Spence, during his time at MGM, would also directed two live-action spoof films, Rats in Spats in 1941, and Rugged Rangers in 1942. Both films star various staff members who worked in the studio at the time, such as Bill Littlejohn, Pete Burness, Michael Lah, Ray Patterson, Jack Zander, and Ed Barge among others.

Spence would briefly provide character designs for Avery before he left the studio in the mid-40's to work for John Sutherland Productions, but later returned in '47. He left MGM again in August 1956 for Animation, Inc., a commercial production studio, before joining his former bosses at Hanna-Barbera Productions seven years later. He provided animation for many animated television series, including Jonny Quest (1964), Frankenstein Jr. and The Impossibles (1966), and The Pebbles and Bamm-Bamm Show (1971).

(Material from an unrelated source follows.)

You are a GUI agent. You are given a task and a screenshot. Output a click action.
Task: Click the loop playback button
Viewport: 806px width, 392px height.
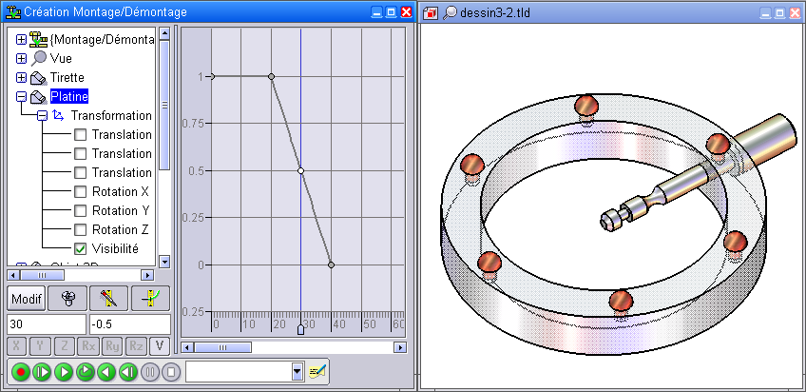85,372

In addition to his work for Hanna-Barbera, Spence also worked for Chuck Jones (the 1970 television adaptation of Horton Hears a Who!), DePatie-Freleng Enterprises (Roland and Ratfink, The Ant and the Aardvark), and Ralph Bakshi (Heavy Traffic, Coonskin, Wizards, and the 1978 animated version of The Lord of the Rings). Spence's last animation credit was on Tom and Jerry: The Movie (1992). Spence also conducted a workshop for animators under the auspices of the Motion Picture Screen Cartoonists Local 839. He received the 1986 Winsor McCay Award from the International Animated Film Society, ASIFA-Hollywood, for his lifetime contributions to the field of animation.

==Personal life and death==
Spence married Alice Amelia Hossfeld in a Latter Day Saints ceremony on January 15, 1931. He was managing a Standard Oil station in Compton, California at the time. They had one daughter. Alice died in 1984 and Spence remarried. Spence in his later years would be diagnosed with Alzheimer's and would die of a heart attack on September 21, 1995, in Dallas, Texas.